(I wrote this on a plane yesterday, flying over the middle of America. This is the first of a series. There will be some explicit language. Note that the story is likely 3/4 true. It's not exactly timely other than that my personal statute of limitations has finally expired)
Lauren was screaming at the girl at the Sizzler cash register. The cashier, younger than Lauren, as small as Lauren, appeared to be on the verge of tears. It was a Sunday. We were coming back from the beach. We were in Fullerton, on Yorba Linda Blvd., just east of the freeway.
After Lauren finished screaming, we took our trays and our ugly food to our as-yet-unchosen table. I took a sip of Pepsi and stared Lauren down. I had no words.
She answered me anyway. "I didn't like her attitude. Just because your card was declined."
I appreciated Lauren's loyalty. But she neglected to consider that the credit card was declined because she owed me money and I was poor. I ended up using my other card, the one with 12 dollars available credit. It worked. Besides, the cashier didn't really have that much of an attitude; Lauren imagined it. I told her this. She got really mad. I was 26. Lauren was 20. I got up, walked away.

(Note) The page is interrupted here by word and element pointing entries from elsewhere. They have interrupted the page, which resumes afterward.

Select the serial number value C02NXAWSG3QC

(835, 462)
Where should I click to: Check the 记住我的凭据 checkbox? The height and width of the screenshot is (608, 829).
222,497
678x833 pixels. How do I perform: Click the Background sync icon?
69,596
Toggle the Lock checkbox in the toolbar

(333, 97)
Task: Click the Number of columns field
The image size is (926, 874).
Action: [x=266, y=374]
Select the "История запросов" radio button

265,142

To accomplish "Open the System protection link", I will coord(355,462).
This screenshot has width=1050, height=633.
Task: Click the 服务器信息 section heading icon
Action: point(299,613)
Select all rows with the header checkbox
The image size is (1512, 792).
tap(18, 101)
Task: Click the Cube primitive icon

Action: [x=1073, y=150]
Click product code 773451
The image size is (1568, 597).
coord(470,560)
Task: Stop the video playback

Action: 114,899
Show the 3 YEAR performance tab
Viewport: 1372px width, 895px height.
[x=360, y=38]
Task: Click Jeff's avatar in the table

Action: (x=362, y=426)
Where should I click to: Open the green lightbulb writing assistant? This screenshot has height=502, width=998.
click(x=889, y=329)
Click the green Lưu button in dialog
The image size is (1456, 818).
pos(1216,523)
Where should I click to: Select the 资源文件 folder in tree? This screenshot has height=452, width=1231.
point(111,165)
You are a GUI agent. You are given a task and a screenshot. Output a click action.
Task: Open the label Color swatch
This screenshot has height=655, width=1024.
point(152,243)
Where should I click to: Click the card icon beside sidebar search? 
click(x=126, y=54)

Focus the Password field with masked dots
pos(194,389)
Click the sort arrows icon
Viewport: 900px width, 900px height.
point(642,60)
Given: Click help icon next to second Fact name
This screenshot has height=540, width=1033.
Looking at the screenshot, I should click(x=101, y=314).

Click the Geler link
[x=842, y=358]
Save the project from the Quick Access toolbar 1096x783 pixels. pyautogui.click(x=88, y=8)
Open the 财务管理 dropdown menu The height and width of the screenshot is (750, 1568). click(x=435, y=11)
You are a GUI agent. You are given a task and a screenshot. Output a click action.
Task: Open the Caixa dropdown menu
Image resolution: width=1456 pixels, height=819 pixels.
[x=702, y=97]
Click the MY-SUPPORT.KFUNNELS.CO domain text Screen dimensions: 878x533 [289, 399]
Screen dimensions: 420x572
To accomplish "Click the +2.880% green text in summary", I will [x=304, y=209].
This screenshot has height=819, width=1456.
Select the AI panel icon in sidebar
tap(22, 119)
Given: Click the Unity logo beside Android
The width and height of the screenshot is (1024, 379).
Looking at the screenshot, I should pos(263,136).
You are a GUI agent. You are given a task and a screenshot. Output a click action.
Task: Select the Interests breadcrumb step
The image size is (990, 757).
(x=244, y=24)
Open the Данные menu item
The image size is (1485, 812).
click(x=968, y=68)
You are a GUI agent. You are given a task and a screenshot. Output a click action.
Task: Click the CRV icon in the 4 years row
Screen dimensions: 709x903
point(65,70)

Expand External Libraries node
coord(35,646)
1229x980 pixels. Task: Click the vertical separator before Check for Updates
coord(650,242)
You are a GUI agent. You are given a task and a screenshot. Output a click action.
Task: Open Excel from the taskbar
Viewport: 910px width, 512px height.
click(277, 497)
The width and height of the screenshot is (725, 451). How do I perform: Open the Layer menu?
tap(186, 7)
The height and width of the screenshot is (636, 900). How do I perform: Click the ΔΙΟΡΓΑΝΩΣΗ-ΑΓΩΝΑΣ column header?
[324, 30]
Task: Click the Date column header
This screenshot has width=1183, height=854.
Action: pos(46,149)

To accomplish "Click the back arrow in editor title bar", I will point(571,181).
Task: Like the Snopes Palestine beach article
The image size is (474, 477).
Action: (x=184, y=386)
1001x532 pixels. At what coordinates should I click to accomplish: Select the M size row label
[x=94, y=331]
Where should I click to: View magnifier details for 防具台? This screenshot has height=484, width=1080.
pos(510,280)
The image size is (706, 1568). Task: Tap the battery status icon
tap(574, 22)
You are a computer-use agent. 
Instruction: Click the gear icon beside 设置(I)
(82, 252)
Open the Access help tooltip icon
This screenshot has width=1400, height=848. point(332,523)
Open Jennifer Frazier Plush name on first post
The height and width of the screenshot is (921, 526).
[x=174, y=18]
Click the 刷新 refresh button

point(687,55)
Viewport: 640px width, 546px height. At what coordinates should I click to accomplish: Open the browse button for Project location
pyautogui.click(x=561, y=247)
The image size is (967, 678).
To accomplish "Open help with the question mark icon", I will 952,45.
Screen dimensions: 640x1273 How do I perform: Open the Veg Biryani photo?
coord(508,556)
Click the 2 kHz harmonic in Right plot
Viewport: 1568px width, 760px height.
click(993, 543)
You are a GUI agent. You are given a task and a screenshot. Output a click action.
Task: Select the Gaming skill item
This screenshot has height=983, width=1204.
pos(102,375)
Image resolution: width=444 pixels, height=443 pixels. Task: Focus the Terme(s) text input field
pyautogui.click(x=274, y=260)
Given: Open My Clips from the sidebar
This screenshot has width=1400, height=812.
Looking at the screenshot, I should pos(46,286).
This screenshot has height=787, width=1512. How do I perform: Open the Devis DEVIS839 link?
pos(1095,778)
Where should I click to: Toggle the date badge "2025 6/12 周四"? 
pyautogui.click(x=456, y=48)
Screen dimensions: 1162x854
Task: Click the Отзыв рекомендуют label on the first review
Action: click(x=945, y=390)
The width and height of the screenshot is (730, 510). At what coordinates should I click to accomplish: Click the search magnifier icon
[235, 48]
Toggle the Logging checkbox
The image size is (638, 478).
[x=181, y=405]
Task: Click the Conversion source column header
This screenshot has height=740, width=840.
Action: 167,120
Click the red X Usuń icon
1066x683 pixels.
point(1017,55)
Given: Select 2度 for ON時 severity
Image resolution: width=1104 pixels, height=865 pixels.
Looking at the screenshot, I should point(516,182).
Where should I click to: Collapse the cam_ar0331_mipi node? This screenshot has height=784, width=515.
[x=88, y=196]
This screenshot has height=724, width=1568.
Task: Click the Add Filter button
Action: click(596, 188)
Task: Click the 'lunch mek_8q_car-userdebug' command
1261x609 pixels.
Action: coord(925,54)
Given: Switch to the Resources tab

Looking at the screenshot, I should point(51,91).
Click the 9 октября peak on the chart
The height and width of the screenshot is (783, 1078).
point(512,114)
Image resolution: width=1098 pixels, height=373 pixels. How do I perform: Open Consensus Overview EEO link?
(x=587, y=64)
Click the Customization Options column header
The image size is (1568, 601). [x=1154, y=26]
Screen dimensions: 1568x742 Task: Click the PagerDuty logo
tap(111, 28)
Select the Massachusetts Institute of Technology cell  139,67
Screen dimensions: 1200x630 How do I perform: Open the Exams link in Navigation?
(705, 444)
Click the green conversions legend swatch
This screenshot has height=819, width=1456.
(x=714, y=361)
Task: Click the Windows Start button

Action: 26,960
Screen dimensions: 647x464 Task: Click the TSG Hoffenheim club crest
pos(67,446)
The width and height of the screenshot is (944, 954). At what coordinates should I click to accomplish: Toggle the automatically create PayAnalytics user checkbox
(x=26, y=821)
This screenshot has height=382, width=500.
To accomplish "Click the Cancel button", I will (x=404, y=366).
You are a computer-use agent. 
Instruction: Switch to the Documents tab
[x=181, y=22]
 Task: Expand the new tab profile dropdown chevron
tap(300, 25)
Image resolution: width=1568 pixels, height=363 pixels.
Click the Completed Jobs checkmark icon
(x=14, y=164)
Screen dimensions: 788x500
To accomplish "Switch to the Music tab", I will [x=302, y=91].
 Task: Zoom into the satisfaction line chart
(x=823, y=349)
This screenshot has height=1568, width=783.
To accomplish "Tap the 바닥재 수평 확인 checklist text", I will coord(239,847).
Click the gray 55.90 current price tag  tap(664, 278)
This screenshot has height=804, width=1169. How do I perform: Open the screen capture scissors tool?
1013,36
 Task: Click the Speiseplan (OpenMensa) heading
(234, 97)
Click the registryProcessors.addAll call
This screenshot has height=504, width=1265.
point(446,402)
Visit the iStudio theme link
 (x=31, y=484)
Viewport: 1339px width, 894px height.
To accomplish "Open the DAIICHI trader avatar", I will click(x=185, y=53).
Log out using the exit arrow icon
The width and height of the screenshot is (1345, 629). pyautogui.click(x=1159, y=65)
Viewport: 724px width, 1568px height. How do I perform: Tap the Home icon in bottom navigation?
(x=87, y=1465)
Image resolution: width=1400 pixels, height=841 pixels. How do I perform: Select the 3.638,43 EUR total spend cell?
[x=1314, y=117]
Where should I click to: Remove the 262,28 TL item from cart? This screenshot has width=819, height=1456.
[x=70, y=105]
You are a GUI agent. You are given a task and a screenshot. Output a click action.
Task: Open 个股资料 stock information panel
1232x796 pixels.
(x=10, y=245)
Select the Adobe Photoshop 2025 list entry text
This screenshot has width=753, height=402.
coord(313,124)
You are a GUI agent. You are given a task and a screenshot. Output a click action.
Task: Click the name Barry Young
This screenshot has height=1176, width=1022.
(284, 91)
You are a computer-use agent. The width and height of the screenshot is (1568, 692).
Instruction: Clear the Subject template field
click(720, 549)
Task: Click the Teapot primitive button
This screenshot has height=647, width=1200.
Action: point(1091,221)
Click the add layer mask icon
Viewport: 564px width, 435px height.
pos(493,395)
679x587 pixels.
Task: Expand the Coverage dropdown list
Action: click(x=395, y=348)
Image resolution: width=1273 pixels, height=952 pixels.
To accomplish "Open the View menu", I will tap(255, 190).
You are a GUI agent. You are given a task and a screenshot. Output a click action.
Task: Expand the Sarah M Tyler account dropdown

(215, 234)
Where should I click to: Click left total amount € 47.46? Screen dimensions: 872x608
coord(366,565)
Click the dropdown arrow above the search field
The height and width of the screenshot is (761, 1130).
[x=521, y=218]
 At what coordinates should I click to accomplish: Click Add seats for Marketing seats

I stood for a minute just past the cash register, waiting for the girl to complete the sale - two sirloin dinners with salad bars and sodas, two senior discounts.
"I want to apologize. For her behavior." Yeah, I was a bit of a bastard. What kind of boyfriend was I? Honor over love!?
The girl looked surprised. Not only for my apology, a gesture she clearly understood (Lauren did call her a "Mexican cunt" after all.) No, the girl - her name tag said Grace, that I remember - was surprised I would apologize with Lauren - that spritely little half-goth - sitting 30 feet away, watching us without hearing. Grace said "Thank you" with a look that carried what passed for compassion and sympathy in early Clinton-era Orange County.
Neither of us lived in Fullerton. I had left Brea four years earlier. We were on our way back from Dana Point. I swam in the ocean. Lauren swam a little too but mostly sunscreened and umbrellad her pale soul into winter in July.
We would break up for good in September. We would both move, separately, to New England two summers later and then, separately, to Minnesota (me after 12 days in Amherst, Lauren after 12 months in Greenwich). Some time around 2000, I lost track of her.
I've created a few possible/plausible life outcomes for Lauren: uncertified massage therapist in Honolulu; shadowy operative in Atlanta; dead on a hill at Forest Lawn in Glendale; right behind me as I walk down Exposition Boulevard, back to my car after a day's work; eating one last time at that Yorba Linda Blvd. Sizzler, waiting for the sun to set so she drive west without distraction; or, and this is the most likely of the outcomes though none of them really stands much of a chance, living with her husband and a dog named Bauhaus in Dublin, California, first child on the way.
Her harsh words notwithstanding, I have to admire Lauren's defense of me. Growing up in a matriarchy marked my harsh criticisms (tough love? nah), there's something to be said for blind female loyalty, even if Lauren didn't believe in working for a living, wouldn't eat dinner before midnight, and refused to listen to any of the music I liked except for that one Matthew Sweet album.
Once, when I talked myself into there still being hope for Lauren and me, we went to the Glendale Galleria. She loved that godawful mall. She bought a black and white striped dress at Express, a store whose clientele she specifically hated but whose clothes she mercilessly purchased with her allowance (really). The dress was wintery for Los Angeles, thin but woolen.
The next weekend, we were going to Diamond Bar for dinner with my sister, brother-in-law, and nephew. They hated Lauren. Even the little one - four years old at the time - was likely programmed to look askance at her uneven unexplainable ways. I picked her up in front of her dead-end street apartment building in Highland Park, down the street from the drug playground. She had cut the sleeves of the dress, leaving messy fringe and white-as-snow arms. It was cold and cloudy that day; she didn't care. No jacket. She was punk that day (not every day though - she loved Too Close For Comfort.)
When I saw the cut-off dress, I thought "God, my sister will hate that dress ten times more than she would have with sleeves." And from the look on her face and, by default, her husband's face and her child's face, the contempt for Lauren was everywhere that Sunday afternoon. Which made dinner at that white carpet condo, the place I last saw my dad alive two years later, ten times as tolerable.
We broke up over the phone while I was in Denver for work. I specifically remember that the room service menu looked as if it was written in the 1920s and only updated sporadically with new prices over the whited-out old ones. There was food I had never heard of, meats from animals likely extinct.